Todo político curtido sabe que a la hora de la catástrofe se juega mucho más que la imagen; puede jugarse el voto, incluso el cargo.

El último y dramático ejemplo lo tenemos en la España convulsa del 11-M, pero hubo y habrá otras muchas circunstancias en que la furia de los elementos, o la furia del hombre, pongan a prueba la capacidad de respuesta, los reflejos y recursos de la casta política. Aquel Schroeder que vacacionaba cuando las inundaciones en Alemania, o aquella Rudi bajo el sol de Mallorca mientras las primeras unidades de socorro se presentaban a combatir la catástrofe de Biescas encarnarían lo que no debe hacerse, pero tampoco, al cabo, salen demasiado bien parados aquellos próceres que, habiéndose hecho la foto a pie de suceso, no saben luego tramitar la subvención.

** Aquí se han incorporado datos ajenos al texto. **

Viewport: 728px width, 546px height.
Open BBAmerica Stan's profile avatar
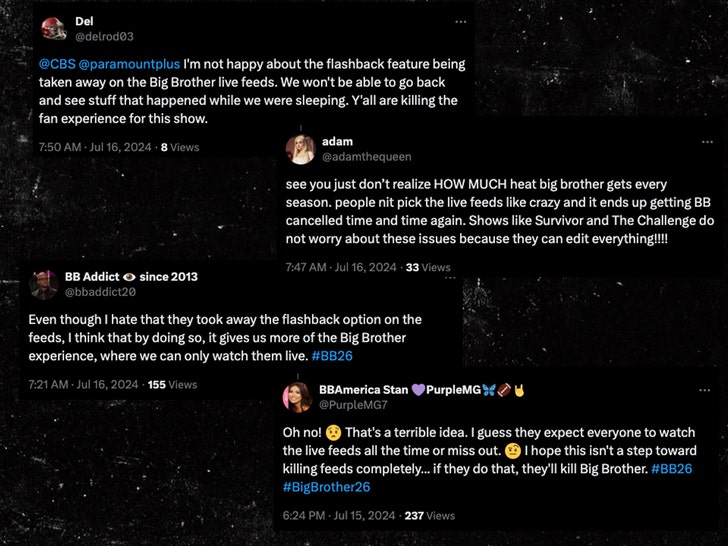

Porque, muchos meses después de las inundaciones del Ebro, o del Huerva, o de las tormentas de pedrisco de Alcañiz, o de la ruina de las cosechas del Jalón, son numerosos los damnificados que no han cobrado las ayudas prometidas por las distintas administraciones. Y esos incumplimientos, decepciones o retrasos, los del ex-ministro Cañete, el consejero Boné, el consejero Arguilé, acaban por consolidar una nueva y más peligrosa decepción, aglutinando colectivos de ciudadanos cabreados que, además, tienen razón.

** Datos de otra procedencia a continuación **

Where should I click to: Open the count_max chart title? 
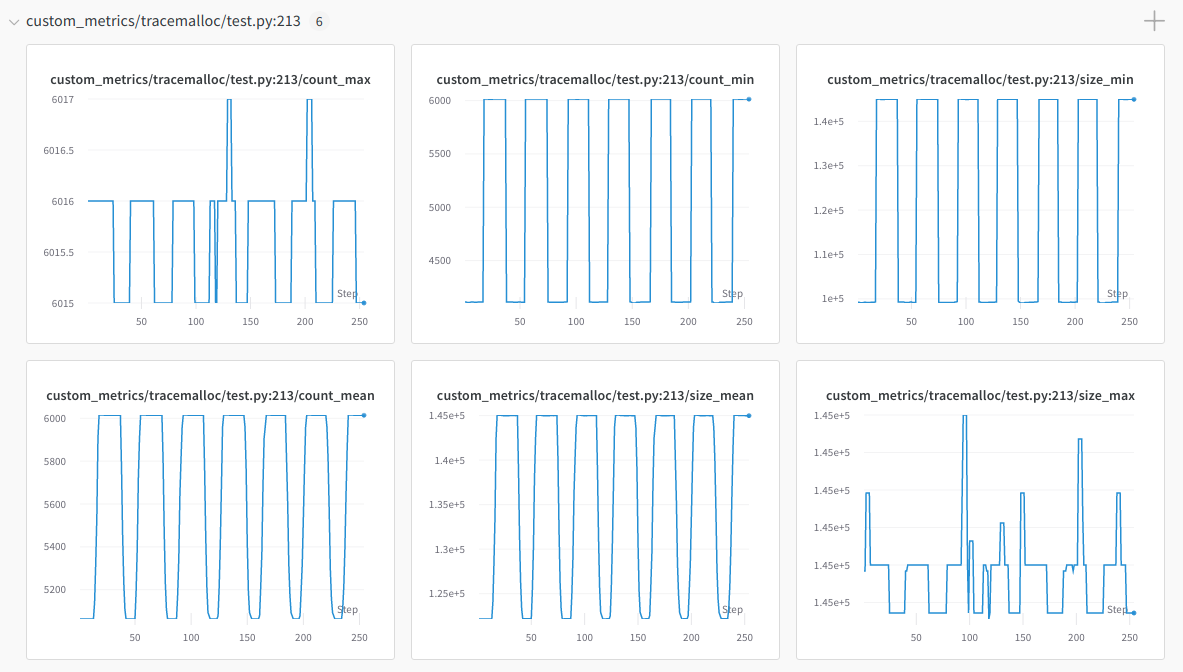tap(210, 79)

Precisamente en esta coyuntura, cuando la tragedia llama a la puerta, cuando se pierden casas, vidas, cosechas, la mirada crítica del pagano de a pie escruta con mayor intensidad las reacciones de los gobiernos y ayuntamientos que sus bolsillos contribuyen a sostener. Y exige no sólo ya calor, el efímero amparo del diputado o del consejero de turno, sino eficacia y rapidez en la gestión de los auxilios. Pero cuando el papeleo se atasca, y el funcionario exige nuevos proyectos de restauración, más pólizas, otros presupuestos, la víctima de la naturaleza se yergue con redoblada cólera y comienza a despotricar contra la Diputación General, contra la Confederación, contra el gobierno, contra todo representante ocupacional de un poder político por el que se siente estafado. Esa ira, entonces, se desborda también, como los propios ríos torrenciales, anegando hasta las semillas democráticas que tanto ha costado sembrar. Inundando el sentimiento y la razón con el rencor y el despecho.

En descargo de las administraciones cabe señalar que al calor de las zonas catástroficas suelen medrar los espíritus picarescos. Que hay casos de fraude, de aprovechamiento ilegítimo, de falso testimonio, y que, por eso, los mecanismos de acopio documental, de inspección, han de elaborarse con método y rigor, evitando el lucro ilegítimo o la reversión de caudales públicos hacia objetivos distintos a los declarados en la hoja de daños.

Y no estaría de más que, habida cuenta la frecuencia de los daños, el ciclo de los caudales, la periodicidad de las tormentas, los riesgos climáticos que nos afectan o acechan, se confeccionase un equipo institucional especializado y apto para enfrentarse a cualquier imprevisto. En cuanto el ministro, el presidente, el consejero, se hayan hecho la foto.